El viaje es el mismo que otros días, aunque no se parece a los demás. A la leve musiquilla de
fondo del Candy Crush con el que juega un hombre, se suma la conversación de alguien
nervioso por temas de trabajo. Rayos de sol vespertinos traspasan las ventanas de cristal para
colarse con habilidad hasta el último rincón del vagón. La estampa es digna de Giorgio de
Chirico: hubiese sacado un lienzo justo allí para inmortalizarlo.

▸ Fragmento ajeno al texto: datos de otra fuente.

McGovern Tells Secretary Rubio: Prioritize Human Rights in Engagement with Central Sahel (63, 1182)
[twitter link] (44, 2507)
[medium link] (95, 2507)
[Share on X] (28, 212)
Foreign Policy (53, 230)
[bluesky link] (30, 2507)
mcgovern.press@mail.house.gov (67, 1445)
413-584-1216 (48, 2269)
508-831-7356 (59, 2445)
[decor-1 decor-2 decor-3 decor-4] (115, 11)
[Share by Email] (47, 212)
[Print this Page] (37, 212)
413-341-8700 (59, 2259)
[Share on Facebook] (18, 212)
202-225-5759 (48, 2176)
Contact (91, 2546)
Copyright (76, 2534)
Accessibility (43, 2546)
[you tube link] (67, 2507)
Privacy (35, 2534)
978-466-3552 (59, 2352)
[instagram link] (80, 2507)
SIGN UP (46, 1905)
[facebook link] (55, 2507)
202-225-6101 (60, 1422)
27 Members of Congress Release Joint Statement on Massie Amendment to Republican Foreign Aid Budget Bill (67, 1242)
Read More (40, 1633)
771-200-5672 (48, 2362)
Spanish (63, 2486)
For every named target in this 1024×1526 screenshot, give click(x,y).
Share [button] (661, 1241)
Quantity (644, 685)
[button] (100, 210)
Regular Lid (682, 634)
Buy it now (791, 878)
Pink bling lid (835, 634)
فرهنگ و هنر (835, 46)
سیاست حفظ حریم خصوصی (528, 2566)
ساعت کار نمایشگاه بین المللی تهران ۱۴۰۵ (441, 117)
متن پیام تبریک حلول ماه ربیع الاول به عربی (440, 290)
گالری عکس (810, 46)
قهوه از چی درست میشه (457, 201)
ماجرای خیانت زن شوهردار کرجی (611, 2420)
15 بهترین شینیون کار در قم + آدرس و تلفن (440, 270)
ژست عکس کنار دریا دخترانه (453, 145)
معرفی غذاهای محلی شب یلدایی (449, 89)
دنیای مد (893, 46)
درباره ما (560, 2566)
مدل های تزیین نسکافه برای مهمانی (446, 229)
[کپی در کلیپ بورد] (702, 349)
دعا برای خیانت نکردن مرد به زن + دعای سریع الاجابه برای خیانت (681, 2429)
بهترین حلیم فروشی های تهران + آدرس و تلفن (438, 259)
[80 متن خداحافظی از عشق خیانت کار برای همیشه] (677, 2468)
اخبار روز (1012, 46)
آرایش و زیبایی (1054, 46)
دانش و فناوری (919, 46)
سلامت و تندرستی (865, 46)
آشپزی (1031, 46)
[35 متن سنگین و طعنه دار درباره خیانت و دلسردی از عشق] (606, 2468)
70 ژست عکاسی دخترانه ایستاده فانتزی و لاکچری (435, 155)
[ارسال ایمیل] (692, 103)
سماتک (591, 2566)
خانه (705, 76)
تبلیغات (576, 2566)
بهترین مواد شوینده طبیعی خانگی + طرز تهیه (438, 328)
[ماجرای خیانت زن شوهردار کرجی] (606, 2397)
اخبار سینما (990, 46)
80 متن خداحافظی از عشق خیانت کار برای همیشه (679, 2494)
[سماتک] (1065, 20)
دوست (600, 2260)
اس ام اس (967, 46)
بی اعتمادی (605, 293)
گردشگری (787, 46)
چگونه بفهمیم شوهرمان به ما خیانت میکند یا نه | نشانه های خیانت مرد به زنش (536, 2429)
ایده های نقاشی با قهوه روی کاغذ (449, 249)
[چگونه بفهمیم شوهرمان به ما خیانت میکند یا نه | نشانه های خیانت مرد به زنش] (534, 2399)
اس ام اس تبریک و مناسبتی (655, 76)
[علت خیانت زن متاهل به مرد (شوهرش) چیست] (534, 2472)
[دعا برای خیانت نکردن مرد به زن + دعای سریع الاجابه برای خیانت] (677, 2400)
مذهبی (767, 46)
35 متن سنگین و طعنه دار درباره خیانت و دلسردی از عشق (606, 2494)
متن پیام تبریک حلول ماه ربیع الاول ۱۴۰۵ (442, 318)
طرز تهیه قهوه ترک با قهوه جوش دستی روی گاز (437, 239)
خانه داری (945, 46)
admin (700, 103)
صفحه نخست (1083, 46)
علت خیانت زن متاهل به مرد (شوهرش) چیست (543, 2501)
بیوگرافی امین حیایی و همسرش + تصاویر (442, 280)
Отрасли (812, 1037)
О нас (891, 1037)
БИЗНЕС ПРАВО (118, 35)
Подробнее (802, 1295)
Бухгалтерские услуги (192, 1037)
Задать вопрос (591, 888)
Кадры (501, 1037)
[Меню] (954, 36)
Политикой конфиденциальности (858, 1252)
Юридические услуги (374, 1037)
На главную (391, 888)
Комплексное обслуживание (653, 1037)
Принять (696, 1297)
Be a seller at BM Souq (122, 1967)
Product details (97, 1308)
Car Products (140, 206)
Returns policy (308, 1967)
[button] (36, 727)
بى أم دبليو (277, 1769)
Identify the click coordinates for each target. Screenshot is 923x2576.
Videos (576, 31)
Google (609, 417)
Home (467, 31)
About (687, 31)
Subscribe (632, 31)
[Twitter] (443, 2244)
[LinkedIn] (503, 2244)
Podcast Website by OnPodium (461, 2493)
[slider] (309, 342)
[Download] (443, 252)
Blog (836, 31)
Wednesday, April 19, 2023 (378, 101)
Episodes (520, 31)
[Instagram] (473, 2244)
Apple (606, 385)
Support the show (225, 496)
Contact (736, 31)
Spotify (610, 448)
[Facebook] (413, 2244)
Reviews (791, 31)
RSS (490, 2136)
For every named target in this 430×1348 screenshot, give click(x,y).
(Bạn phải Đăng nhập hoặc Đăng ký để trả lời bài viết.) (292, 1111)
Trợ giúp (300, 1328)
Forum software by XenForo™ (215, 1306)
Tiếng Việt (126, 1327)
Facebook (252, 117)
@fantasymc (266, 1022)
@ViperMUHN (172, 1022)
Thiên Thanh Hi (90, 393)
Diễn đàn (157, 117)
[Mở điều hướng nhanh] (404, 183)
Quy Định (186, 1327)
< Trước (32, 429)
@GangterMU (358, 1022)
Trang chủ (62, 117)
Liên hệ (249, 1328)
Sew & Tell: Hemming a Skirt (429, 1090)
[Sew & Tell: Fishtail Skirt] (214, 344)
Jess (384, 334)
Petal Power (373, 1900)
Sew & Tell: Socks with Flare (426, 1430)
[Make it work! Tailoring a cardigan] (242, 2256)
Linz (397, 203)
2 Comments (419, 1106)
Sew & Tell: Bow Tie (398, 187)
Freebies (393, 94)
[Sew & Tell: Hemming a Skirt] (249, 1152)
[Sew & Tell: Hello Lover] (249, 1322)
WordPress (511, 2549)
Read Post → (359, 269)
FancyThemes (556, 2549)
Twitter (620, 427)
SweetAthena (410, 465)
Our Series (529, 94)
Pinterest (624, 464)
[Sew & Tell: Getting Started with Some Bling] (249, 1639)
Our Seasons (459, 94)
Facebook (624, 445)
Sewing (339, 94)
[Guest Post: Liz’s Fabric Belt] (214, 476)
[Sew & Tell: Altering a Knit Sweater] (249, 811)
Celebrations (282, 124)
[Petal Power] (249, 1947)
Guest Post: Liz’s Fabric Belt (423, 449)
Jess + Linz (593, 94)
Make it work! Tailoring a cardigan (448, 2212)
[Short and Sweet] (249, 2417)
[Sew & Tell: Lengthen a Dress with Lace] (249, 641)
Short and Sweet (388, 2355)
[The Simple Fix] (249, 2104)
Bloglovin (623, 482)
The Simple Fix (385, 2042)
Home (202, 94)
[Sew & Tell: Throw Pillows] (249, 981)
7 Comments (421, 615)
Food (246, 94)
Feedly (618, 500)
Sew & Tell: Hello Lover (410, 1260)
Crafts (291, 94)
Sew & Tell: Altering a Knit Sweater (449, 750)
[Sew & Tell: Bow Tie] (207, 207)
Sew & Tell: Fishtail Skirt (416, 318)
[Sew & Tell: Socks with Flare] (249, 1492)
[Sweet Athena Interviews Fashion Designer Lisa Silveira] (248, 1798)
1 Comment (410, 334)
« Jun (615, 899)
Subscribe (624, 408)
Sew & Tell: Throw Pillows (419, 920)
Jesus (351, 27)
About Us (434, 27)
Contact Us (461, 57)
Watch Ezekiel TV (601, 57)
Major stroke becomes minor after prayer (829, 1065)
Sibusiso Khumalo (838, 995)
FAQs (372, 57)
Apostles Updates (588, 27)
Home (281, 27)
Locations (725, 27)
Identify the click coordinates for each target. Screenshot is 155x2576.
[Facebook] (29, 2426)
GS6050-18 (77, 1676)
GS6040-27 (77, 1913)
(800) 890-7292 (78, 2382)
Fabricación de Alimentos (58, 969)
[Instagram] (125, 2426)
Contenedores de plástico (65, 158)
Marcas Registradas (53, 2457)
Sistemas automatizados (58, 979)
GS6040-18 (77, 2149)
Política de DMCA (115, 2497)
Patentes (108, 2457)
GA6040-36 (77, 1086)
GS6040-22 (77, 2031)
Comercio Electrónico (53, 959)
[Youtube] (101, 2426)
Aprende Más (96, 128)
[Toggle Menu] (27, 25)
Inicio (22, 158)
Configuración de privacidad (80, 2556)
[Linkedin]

El tren se detiene en la misma estación de todos los días. Viejas historias se bajan para que
suban otras nuevas… y vuelta a los 100 kilómetros por hora. Me fijo en las dos únicas personas
que conversan en el vagón, un señor que mira al infinito por la ventana y una mujer que sujeta
Un mar oscuro de Anne Perry. El resto lo que tiene en la mano es el teléfono móvil, esa
prolongación de nuestra existencia que, no sé si por suerte, en mi caso se ha quedado sin
batería.

Paramos en otra estación. Está muy oscura… salvo por el resplandor de las pantallas, que
desnudan el rostro de los aspirantes a pasajeros que esperan sentados al otro lado de las vías.
Sigo observando, reflexivo, pensando qué ha cambiado más en estos cerca de 30 años que
llevo cogiendo trenes: si esas magníficas máquinas o nosotros mismos.

Llego a mi destino. Me bajo. Varios chispazos saltan con violencia de la parte superior del
vagón. La sensación es extraña. Compruebo mi mochila. Lo tengo todo, pero siento que me
falta algo: los viajes en tren que pasé obviando lo que me rodeaba, que el viaje vale más que el
destino. Gracias por estos inolvidables 44 minutos, querido móvil apagado.